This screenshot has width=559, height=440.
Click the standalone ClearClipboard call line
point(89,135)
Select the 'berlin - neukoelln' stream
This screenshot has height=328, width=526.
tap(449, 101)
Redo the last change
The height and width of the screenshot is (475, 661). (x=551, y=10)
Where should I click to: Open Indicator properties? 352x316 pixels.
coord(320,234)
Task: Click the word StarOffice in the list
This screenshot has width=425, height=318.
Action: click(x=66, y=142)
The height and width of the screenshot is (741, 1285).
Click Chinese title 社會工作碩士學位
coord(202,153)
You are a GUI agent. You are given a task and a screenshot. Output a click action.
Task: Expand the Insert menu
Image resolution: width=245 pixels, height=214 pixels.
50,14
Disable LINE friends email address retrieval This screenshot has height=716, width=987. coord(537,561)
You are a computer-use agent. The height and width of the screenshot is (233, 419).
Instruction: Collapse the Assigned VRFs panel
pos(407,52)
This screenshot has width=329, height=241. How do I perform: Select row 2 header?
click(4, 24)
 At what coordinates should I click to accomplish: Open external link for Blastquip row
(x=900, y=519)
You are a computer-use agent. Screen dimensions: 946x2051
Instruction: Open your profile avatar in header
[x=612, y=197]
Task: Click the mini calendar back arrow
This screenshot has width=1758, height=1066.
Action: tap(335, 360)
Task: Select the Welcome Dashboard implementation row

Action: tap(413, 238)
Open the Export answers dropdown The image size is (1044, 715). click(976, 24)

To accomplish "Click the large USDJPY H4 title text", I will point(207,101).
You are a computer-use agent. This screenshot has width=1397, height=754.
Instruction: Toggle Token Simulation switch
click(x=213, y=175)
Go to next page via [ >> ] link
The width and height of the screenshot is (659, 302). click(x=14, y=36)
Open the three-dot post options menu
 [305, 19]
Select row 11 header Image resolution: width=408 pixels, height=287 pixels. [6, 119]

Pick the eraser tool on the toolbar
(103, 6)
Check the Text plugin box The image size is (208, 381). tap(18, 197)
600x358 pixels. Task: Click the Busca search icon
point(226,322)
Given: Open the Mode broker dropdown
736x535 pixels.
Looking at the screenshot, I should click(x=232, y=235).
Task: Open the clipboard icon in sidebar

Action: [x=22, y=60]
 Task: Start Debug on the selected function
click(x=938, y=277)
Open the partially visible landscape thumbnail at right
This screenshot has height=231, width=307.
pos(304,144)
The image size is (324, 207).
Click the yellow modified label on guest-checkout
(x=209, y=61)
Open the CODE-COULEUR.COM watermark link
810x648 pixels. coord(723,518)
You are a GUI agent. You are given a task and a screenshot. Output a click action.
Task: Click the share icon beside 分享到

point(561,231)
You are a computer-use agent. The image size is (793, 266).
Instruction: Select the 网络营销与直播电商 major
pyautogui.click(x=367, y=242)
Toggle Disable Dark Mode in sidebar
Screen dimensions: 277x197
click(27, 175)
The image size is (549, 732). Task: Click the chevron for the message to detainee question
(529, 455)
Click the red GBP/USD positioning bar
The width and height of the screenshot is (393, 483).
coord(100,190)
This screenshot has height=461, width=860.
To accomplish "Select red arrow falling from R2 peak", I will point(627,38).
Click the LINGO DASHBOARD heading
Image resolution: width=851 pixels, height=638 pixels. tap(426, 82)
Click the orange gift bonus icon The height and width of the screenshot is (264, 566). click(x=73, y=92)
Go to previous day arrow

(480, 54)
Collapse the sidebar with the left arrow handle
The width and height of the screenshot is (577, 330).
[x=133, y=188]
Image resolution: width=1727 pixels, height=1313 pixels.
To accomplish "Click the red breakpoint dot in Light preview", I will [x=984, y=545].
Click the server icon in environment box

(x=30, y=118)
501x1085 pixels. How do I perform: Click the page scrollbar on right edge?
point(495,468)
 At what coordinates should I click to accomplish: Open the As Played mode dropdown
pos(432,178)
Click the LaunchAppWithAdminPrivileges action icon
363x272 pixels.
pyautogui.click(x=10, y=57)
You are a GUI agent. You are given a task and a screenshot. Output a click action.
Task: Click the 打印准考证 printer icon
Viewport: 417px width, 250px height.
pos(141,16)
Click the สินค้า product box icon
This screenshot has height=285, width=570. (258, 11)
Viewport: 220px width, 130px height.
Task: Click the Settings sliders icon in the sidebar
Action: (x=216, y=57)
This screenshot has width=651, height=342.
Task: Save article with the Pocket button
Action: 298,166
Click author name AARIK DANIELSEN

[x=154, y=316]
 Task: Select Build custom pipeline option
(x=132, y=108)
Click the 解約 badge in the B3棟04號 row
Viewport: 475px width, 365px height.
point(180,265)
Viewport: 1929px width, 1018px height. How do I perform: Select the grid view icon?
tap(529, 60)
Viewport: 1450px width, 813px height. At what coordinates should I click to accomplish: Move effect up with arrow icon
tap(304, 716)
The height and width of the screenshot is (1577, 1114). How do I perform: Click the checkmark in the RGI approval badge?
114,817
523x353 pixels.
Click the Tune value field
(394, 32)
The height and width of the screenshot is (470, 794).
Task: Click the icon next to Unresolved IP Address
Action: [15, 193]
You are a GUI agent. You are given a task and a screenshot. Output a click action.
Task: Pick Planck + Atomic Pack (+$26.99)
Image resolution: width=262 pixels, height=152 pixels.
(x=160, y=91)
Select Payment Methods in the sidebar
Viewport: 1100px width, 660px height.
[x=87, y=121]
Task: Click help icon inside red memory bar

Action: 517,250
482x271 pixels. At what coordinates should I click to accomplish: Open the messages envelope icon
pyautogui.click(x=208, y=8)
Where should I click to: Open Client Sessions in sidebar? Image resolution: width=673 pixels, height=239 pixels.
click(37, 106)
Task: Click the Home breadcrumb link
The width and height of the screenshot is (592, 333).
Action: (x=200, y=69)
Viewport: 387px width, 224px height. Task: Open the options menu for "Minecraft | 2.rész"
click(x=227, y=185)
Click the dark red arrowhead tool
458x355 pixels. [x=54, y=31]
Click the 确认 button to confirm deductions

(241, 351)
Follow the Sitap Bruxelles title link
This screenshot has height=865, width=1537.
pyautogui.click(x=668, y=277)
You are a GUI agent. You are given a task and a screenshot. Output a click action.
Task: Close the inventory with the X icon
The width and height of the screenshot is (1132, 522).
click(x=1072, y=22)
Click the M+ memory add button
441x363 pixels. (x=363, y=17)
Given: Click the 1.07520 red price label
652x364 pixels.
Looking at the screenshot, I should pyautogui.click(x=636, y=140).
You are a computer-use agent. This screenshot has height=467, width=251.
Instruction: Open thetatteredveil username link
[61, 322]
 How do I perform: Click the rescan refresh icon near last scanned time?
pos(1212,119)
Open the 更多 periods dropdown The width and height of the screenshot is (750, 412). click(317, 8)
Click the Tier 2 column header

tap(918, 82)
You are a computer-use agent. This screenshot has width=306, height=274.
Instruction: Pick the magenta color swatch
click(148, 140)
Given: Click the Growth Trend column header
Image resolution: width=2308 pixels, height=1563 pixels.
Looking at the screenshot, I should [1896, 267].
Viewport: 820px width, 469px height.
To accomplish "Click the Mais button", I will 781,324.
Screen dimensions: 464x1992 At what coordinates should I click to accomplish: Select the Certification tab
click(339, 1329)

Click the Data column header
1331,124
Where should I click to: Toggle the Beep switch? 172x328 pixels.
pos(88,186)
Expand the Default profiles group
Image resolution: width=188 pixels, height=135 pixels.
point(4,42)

## Problem description
Render the records above, from their first line through the line containing "(x=900, y=519)", as a Markdown table with the columns Row and Line. Give each line its own numbered row and leave out blank lines.

## Answer to the exercise
| Row | Line |
|---|---|
| 1 | This screenshot has width=559, height=440. |
| 2 | Click the standalone ClearClipboard call line |
| 3 | point(89,135) |
| 4 | Select the 'berlin - neukoelln' stream |
| 5 | This screenshot has height=328, width=526. |
| 6 | tap(449, 101) |
| 7 | Redo the last change |
| 8 | The height and width of the screenshot is (475, 661). (x=551, y=10) |
| 9 | Where should I click to: Open Indicator properties? 352x316 pixels. |
| 10 | coord(320,234) |
| 11 | Task: Click the word StarOffice in the list |
| 12 | This screenshot has width=425, height=318. |
| 13 | Action: click(x=66, y=142) |
| 14 | The height and width of the screenshot is (741, 1285). |
| 15 | Click Chinese title 社會工作碩士學位 |
| 16 | coord(202,153) |
| 17 | You are a GUI agent. You are given a task and a screenshot. Output a click action. |
| 18 | Task: Expand the Insert menu |
| 19 | Image resolution: width=245 pixels, height=214 pixels. |
| 20 | 50,14 |
| 21 | Disable LINE friends email address retrieval This screenshot has height=716, width=987. coord(537,561) |
| 22 | You are a computer-use agent. The height and width of the screenshot is (233, 419). |
| 23 | Instruction: Collapse the Assigned VRFs panel |
| 24 | pos(407,52) |
| 25 | This screenshot has width=329, height=241. How do I perform: Select row 2 header? |
| 26 | click(4, 24) |
| 27 |  At what coordinates should I click to accomplish: Open external link for Blastquip row |
| 28 | (x=900, y=519) |